* [Selected text]
──────
Jinger Gottschall  20:51  

So a little bit of a bummer. But we're talking a small range here. And it's definitely worth it if you are in that short-duration performance gain.


Mac Cassin  21:05  

And it's worth noting that that's pretty much the duration you would want to use for maximal aerobic power intervals. Oh, hello. So maybe your events don't require you to go all out for 10 minutes, maybe it's two hours. But I would guess your training involves some vo two Max intervals. And if this helps you do more power during vo two Max intervals that's going to help,


Jinger Gottschall  21:24  

it will help improve your maximal as well as average power output in the longer duration. So definitely worth thinking about in the training component. In terms of average peak power increases, there was a recent study that found that endurance cyclists can benefit up to about 11.4% in terms of their average peak power. So that's again, Mack is using a great example of using it in training during those shorter intervals, you're gonna see a benefit in an endurance event. Another study found that 28 days of supplementation, increased cycling performance via an increased time to exhaustion, as well as an associated improvement in lactate clearance. And this was during passive rest. So again, we're seeing some benefits for you folks out there that do longer events. And it's just a matter of how you utilize it in training.


Mac Cassin  22:30  

With both of these supplements, both beta-alanine and creatine, you'll notice that a lot of these protocols are looking at multi-day supplementation periods. And it's because there's not a lot of evidence showing that a one-off single supplementation of either of these has these levels of impacts, it requires regular supplementation over a decent amount of time to get those changes in the muscle stores of the phosphocreatine and carnism. I mentioned taking a big dose instead of lots of small ones. Well, a fun side effect of a fun dose-dependent side effect of Beta Alanine is paraesthesia, which is that pins and needle tingling sensation the higher the dose, the more likely that is to happen. I learned very quickly that I needed to take very small doses because even at a moderate one of them around two grams, which for my size works out to what would be recommended as a really awful whole body tingling, I had some teammates who really enjoy that sensation. So they were fine. They were still doing the two grams and fine with it, but that was not for you know. So I definitely took the route of the smaller and more frequent dosing


Jinger Gottschall  23:48  

alright, and when we say smaller and more frequent, we are also talking about for a long period of time that you are maintaining this regimen. And for individuals that do maintain that routine, they did see an increase in lean muscle mass and it also acted as similar to what we talked about with Creighton. it neutralizes the free radicals and reduces oxidative stress. So there are some pros with respect to recovery also, just pretty cool.


Mac Cassin  24:20  

And then this is not scientifically validated this is an anecdote for me. But again with the supplementation. I found I always needed to take it with food. Otherwise, I could get kind of nauseous, right, which took me a really long time to figure out when I would do fasted rides, and take my morning Beta Alanine before going in writing and then wondering why I felt so awful. And it was because of the Beta Alanine so ya know,


Jinger Gottschall  24:46  

and that's another situation where we talked about not only whether is it going to be better to take it with food for the nausea feeling but also for that absorption. So super cool.


Mac Cassin  24:59  

All right. So I'm hoping that a lot of you came in here thinking that you're not going to take creatine or Beta-Alanine because that's for sprinters and bodybuilders and that's not what you are. I hope that's changed.


Jinger Gottschall  25:11  

Yes, we did maybe a little bit of myth-busting.


Mac Cassin  25:16  

So that is it for this second part of our ergogenic aids legal performance enhancing supplements episode. Hopefully, this will make you a better endurance athlete making better decisions. Thanks for listening to the knowledge podcast by Wahoo. I probably need to do that again.


Jinger Gottschall  25:35  

I thought it was good. That was good.
──────
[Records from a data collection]
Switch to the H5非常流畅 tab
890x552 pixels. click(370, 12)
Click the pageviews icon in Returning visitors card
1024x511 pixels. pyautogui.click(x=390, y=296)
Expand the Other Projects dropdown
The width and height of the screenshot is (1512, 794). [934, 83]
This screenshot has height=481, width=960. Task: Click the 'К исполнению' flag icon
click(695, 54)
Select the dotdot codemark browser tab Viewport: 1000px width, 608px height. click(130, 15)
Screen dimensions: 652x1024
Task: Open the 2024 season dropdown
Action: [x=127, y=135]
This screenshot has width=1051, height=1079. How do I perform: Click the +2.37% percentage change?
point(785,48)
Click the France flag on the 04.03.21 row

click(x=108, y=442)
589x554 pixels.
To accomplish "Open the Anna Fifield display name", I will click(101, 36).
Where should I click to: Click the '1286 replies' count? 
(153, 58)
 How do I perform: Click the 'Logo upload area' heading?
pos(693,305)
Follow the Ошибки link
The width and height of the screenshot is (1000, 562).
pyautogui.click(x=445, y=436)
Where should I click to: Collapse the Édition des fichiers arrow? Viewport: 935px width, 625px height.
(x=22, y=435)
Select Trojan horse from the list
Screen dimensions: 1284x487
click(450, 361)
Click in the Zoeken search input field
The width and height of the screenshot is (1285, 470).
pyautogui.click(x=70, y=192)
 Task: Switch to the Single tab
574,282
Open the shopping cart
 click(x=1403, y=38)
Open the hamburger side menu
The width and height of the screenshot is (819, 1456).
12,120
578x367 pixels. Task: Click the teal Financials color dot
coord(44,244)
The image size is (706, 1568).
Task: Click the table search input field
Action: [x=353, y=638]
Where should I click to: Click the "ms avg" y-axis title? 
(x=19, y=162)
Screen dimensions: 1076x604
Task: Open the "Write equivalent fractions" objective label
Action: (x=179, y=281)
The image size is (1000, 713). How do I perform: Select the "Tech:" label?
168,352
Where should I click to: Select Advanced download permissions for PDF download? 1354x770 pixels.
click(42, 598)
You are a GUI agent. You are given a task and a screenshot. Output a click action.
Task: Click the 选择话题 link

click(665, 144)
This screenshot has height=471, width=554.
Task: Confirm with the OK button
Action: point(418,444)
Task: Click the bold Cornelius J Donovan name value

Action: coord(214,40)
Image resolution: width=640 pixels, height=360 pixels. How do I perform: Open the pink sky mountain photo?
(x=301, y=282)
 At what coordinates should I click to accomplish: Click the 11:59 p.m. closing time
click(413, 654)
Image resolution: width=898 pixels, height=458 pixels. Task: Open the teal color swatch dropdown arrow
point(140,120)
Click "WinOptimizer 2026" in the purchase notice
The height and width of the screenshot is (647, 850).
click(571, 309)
──────
* [Assigned task 1] Reproduce a passage of the podcast transcript verbatim, beginning at the words "Jinger Gottschall  24:46" and stopping after the words "So super cool.".
* [Assigned task 2]
Answer these questions using the podcast transcript:
(a) According to a recent study cited, by up to about what percentage can endurance cyclists benefit in average peak power?
(b) What dose-dependent side effect of beta-alanine is named?
(c) In Mac Cassin's anecdote, what did the supplement always need to be taken with to avoid nausea?
The records are not required for this work.

* [Answer 1]
Jinger Gottschall  24:46  

and that's another situation where we talked about not only whether is it going to be better to take it with food for the nausea feeling but also for that absorption. So super cool.

* [Answer 2]
(a) About 11.4%.
(b) Paraesthesia, a pins-and-needles tingling sensation.
(c) Food.